What you are asked to do:
Some lines hold the string "computer". Copy all of them from the material that follows.

Working data below:

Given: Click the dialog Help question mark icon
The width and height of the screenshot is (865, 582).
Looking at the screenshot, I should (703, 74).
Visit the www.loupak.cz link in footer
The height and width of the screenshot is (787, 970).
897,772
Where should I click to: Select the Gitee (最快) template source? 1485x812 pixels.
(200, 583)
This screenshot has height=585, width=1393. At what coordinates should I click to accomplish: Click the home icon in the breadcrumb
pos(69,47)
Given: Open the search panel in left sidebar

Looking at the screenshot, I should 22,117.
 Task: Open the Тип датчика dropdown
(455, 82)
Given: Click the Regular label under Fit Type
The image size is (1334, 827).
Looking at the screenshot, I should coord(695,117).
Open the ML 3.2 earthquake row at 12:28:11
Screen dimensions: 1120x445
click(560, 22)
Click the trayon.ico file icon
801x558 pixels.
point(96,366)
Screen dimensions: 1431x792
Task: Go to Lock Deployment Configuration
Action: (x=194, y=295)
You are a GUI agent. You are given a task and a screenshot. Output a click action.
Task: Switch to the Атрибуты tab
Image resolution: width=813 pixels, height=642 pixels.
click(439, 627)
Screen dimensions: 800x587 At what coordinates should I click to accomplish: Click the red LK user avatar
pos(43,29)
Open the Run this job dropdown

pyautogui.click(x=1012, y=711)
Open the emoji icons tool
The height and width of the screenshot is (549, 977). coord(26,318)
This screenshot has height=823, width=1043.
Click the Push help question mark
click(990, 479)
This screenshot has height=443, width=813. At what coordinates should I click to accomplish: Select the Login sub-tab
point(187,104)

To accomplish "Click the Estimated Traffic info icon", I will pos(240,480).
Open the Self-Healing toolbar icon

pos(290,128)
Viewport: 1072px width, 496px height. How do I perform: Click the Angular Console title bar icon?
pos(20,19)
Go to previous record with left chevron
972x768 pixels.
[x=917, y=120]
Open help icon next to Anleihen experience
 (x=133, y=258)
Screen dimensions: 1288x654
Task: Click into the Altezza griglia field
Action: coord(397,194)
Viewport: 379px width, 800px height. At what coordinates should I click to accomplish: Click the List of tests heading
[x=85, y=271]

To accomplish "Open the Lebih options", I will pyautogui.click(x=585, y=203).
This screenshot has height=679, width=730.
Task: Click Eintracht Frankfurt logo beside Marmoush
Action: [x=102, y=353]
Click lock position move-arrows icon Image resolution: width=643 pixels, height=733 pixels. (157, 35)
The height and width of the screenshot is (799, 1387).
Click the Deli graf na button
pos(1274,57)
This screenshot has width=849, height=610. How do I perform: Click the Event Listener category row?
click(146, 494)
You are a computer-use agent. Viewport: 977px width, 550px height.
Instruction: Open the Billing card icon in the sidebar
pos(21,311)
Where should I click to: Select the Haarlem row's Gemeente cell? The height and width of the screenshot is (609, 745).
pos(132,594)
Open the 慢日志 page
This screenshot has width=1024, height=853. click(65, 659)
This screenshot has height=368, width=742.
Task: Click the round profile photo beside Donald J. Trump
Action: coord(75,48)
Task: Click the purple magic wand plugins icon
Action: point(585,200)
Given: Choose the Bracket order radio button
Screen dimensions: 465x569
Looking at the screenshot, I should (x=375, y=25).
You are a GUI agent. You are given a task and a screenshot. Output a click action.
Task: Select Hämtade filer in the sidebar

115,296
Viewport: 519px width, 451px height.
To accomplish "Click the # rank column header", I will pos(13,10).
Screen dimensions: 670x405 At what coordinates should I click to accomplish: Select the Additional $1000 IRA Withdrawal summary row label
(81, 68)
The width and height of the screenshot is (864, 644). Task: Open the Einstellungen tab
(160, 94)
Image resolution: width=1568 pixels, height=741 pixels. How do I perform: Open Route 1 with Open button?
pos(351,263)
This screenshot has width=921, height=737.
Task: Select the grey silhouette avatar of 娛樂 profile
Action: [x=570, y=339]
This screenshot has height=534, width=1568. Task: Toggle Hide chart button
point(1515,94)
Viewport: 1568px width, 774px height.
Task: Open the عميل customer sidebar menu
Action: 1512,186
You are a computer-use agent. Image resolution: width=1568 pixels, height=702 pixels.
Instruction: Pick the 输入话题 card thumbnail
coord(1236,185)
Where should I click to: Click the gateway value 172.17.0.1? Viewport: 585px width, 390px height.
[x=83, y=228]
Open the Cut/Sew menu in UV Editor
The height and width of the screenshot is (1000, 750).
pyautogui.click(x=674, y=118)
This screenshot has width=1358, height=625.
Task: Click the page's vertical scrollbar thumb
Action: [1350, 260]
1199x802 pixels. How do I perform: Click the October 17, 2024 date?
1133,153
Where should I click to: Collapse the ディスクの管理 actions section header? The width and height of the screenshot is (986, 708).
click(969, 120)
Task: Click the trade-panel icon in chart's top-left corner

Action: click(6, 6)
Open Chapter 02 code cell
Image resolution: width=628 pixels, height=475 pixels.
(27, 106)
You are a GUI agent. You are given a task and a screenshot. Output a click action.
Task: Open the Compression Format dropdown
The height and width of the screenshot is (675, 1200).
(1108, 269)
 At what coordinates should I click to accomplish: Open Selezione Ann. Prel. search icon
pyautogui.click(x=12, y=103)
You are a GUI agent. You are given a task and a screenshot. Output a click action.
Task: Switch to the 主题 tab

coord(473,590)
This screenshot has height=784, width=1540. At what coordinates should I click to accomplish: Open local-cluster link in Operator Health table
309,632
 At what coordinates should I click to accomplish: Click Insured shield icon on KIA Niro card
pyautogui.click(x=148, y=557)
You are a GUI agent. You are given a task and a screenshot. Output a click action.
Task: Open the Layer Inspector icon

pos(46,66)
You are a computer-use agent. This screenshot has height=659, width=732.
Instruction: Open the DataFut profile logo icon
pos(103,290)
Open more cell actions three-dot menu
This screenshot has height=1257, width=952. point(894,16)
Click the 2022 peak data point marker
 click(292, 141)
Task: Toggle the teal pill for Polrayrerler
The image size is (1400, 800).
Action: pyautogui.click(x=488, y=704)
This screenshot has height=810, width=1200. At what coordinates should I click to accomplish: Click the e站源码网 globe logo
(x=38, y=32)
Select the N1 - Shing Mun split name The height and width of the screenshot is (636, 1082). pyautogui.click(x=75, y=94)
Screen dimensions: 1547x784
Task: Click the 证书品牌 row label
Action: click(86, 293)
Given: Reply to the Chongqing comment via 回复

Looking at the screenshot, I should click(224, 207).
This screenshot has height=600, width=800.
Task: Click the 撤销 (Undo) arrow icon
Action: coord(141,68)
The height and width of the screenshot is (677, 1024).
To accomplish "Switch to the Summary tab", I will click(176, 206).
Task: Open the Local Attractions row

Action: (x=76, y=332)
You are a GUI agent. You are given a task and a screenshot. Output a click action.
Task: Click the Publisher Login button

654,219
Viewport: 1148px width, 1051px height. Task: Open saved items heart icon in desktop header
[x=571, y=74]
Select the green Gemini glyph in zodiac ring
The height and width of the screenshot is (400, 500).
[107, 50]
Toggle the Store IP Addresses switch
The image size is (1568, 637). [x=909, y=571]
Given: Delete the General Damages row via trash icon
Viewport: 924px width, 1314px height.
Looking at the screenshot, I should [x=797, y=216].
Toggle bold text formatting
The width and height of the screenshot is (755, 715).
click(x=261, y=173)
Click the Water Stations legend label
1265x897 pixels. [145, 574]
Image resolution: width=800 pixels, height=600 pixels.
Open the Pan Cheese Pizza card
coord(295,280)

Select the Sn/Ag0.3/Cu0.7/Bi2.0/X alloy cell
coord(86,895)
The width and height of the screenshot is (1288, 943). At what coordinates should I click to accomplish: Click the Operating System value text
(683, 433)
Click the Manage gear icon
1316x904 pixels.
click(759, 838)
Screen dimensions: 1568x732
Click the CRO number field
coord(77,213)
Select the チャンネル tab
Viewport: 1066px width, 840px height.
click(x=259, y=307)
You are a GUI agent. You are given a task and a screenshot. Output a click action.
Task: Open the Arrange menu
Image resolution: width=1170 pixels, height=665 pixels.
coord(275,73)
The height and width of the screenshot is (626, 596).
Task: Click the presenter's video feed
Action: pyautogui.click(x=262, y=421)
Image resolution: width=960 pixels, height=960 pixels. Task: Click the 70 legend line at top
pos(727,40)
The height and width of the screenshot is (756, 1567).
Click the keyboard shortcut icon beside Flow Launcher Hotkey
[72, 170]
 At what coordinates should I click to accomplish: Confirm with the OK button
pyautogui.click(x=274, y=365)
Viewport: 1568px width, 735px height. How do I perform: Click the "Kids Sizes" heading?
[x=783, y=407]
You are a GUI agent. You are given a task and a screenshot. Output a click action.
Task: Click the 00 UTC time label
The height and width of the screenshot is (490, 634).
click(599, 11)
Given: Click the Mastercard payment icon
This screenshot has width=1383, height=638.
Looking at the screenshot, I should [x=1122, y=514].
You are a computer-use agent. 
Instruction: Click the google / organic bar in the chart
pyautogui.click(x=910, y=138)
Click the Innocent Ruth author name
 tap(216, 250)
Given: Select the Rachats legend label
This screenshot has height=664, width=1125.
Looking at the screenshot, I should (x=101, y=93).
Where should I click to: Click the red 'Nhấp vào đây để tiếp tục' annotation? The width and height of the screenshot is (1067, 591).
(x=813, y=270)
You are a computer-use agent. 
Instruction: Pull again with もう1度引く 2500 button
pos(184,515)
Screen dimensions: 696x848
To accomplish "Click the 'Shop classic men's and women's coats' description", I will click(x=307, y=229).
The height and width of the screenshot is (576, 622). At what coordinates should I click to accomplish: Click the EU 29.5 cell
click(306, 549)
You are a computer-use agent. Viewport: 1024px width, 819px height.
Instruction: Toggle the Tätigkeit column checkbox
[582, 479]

End of Working data.

Answer to this problem:
You are a computer-use agent. Viewport: 977px width, 550px height.
You are a computer-use agent. Image resolution: width=1568 pixels, height=702 pixels.
You are a computer-use agent. This screenshot has height=659, width=732.
You are a computer-use agent. 
You are a computer-use agent. 
You are a computer-use agent. Viewport: 1024px width, 819px height.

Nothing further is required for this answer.